James L. Januzzi, MD, is an expert on cardiac biomarker testing with more than 400 publications on the topic, according to his Massachusetts General Hospital profile.
Based on Januzzi’s schedule at the 2017 American Heart Association’s Scientific Sessions, he isn’t exactly slowing down. The cardiologist presented studies on the diagnostic and prognostic utility of highly sensitive cardiac troponin tests for coronary artery disease (CAD), the development of a multi-marker panel for the diagnosis of peripheral artery disease (PAD) and the importance of testing a patient’s biomarkers multiple times rather than just once.
During the conference, Januzzi spoke with Cardiovascular Business about his latest research and where he sees the biomarker field heading in the next few years. Here are three key takeaways from that conversation.
1. Highly sensitive troponin I (hsTnI) testing is underutilized.
Januzzi presented two studies evaluating hsTnI testing—one in patients with stable angina and one in patients who presented with an acute coronary event.

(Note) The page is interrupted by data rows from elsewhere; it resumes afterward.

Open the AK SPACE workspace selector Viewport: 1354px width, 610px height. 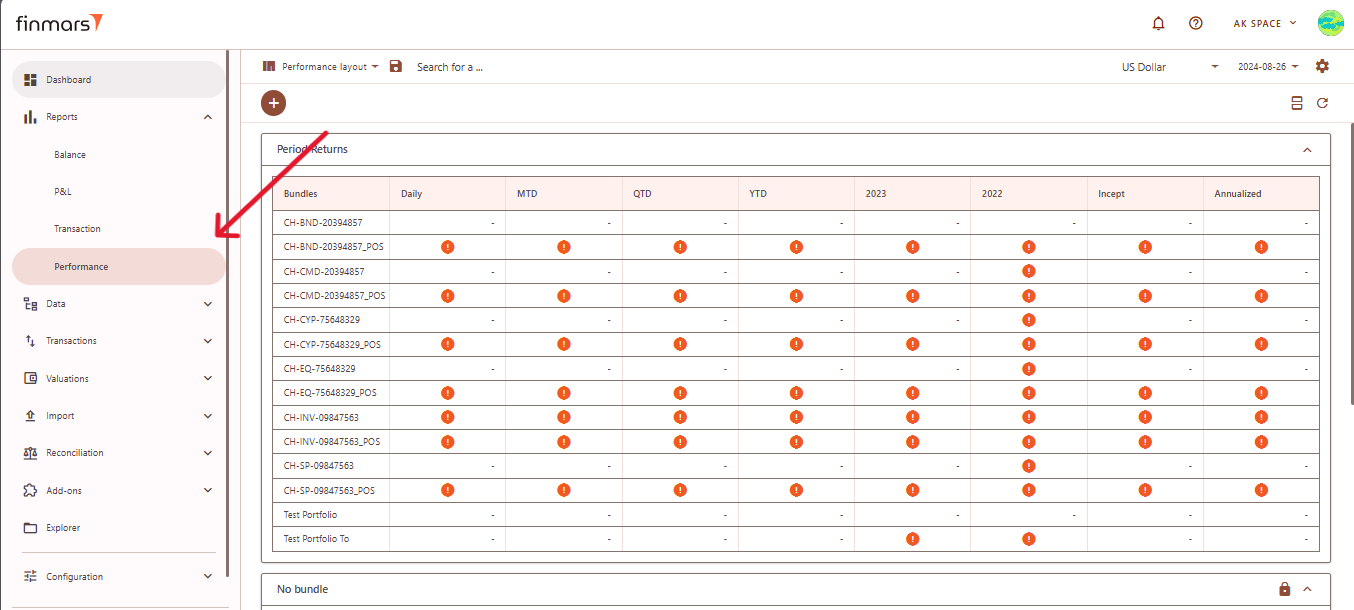coord(1264,23)
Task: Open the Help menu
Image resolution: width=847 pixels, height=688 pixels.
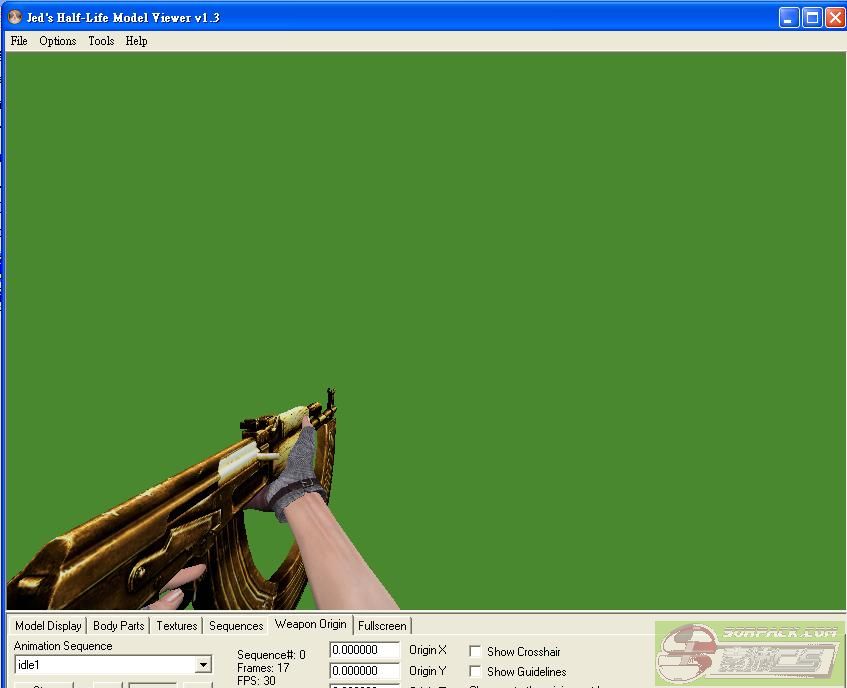Action: point(137,41)

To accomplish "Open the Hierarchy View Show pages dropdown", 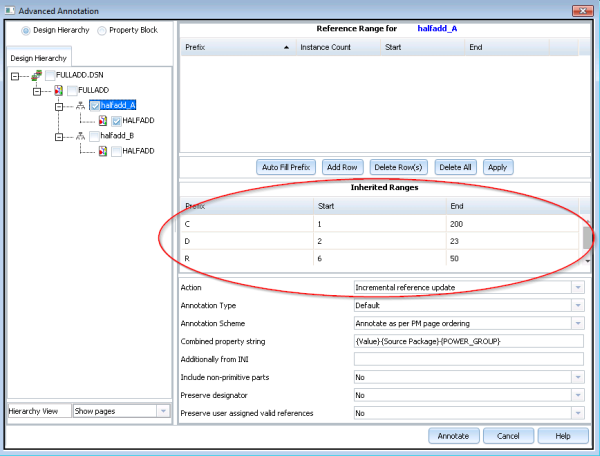I will [x=160, y=411].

While cardiac troponin is usually measured in cases of MI, Januzzi and colleagues’ research suggests it could be useful to test for hsTnI in patients with stable chest pain as well. In 991 patients without acute MI who had coronary angiography and blood testing performed, those with hsTnI levels at or above the 99th percentile (6 nanograms per liter) demonstrated 2.68 times the risk of MI and 2.29 times the risk of cardiovascular death over a median 1,486 days of follow-up when compared to patients below that hsTnI cutoff.
In addition, Januzzi and colleagues found the incidence of MI was higher in non-obstructive CAD patients (between 0 and 70 percent stenosis) with hsTnI levels above 6 ng/L than obstructive CAD patients (stenosis of at least 70 percent) with lower hsTnI readings.
“Even in a population of patients without myocardial infarction, the troponin test that we use—which is an extraordinarily highly sensitive assay—was able to identify patients that had significant underlying coronary artery disease and who had a worse prognosis,” Januzzi said. “Troponins may not just be for patients with suspected myocardial infarction. There may be a broader application for these tests even in patients with less acute syndromes.”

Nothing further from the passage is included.